Forked from OSBI/mondrian (itself a fork of pentaho/mondrian). Full pre-fork history lives upstream.
License: Eclipse Public License v1.0 — see LICENSE.html.
Legacy Mondrian hand-codes SQL across ~30 dialect subclasses. Apache Calcite is a general-purpose SQL planner with 40+ dialects and modern optimiser machinery. Swapping Mondrian's emitter for Calcite unlocks:
- Automatic aggregate-table rewriting. Declared
<MeasureGroup type="aggregate">rollups get used without flipping Mondrian'sUseAggregates/ReadAggregatesglobals. ~10× wins on queries that match a declared aggregate. - Cleaner SQL on less-clever planners. HSQLDB benchmarks ~5× faster because Calcite emits ANSI joins + IN-lists that HSQLDB plans better than Mondrian's comma-join SQL.
- Parity on modern warehouses. On Postgres at 86.8M-row scale, Calcite-generated SQL and legacy SQL produce equivalent plans — same execution time, same results. No regression to ship this.
- Single-line dialect adds. New database backends (DuckDB, ClickHouse, Snowflake) already live in Calcite — wiring them is one dialect-mapping line, not a 300-line dialect subclass.
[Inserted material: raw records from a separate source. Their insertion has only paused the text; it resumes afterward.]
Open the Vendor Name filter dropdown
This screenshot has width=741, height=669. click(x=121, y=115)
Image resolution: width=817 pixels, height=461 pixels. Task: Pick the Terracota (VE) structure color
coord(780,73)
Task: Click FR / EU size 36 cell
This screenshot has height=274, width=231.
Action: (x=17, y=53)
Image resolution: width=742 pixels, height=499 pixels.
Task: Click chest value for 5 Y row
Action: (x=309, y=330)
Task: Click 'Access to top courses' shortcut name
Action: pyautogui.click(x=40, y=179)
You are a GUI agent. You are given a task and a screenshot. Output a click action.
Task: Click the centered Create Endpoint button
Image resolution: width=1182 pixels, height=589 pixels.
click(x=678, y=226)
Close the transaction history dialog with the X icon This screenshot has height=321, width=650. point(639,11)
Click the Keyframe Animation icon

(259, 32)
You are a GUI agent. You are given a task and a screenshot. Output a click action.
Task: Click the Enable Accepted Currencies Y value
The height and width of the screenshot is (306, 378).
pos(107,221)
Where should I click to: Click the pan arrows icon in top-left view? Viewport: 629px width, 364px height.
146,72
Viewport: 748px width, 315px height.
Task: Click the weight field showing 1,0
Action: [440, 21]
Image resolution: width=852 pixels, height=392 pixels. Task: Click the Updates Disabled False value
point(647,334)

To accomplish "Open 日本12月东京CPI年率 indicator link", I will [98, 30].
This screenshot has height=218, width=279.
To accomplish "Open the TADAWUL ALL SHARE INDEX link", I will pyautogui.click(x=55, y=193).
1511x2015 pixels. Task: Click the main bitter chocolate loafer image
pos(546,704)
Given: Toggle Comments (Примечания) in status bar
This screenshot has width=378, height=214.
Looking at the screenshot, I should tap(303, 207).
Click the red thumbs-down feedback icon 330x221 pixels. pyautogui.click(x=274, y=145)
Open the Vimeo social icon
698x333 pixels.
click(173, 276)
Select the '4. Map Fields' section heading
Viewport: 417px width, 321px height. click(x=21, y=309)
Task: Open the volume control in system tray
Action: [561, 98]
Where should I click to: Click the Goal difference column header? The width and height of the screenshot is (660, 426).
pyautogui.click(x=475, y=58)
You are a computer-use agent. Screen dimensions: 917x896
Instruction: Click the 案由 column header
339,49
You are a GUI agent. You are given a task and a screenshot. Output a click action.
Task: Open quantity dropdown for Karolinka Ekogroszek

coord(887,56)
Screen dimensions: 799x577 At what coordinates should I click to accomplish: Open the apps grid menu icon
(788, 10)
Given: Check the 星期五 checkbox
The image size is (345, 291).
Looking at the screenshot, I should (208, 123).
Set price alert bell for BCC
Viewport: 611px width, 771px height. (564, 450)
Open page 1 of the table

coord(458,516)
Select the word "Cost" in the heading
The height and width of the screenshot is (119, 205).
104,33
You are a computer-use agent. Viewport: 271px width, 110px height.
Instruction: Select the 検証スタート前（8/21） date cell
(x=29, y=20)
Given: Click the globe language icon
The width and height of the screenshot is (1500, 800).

45-query MDX corpus, 1 warmup + 3 timed iterations, median reported.
| Workload | Calcite vs Legacy |
|---|---|
| HSQLDB (~87k rows) | 4.80× faster |
| Postgres (86.8M rows, 1000×) | 1.01× (parity) |
Declared aggregate hits (Postgres, UseAggregates=false) |
9.6× faster |
See docs/reports/perf-analysis-2026-04-22-postmerge.md for per-query numbers and methodology.
All flags are -D system properties; defaults are production-safe.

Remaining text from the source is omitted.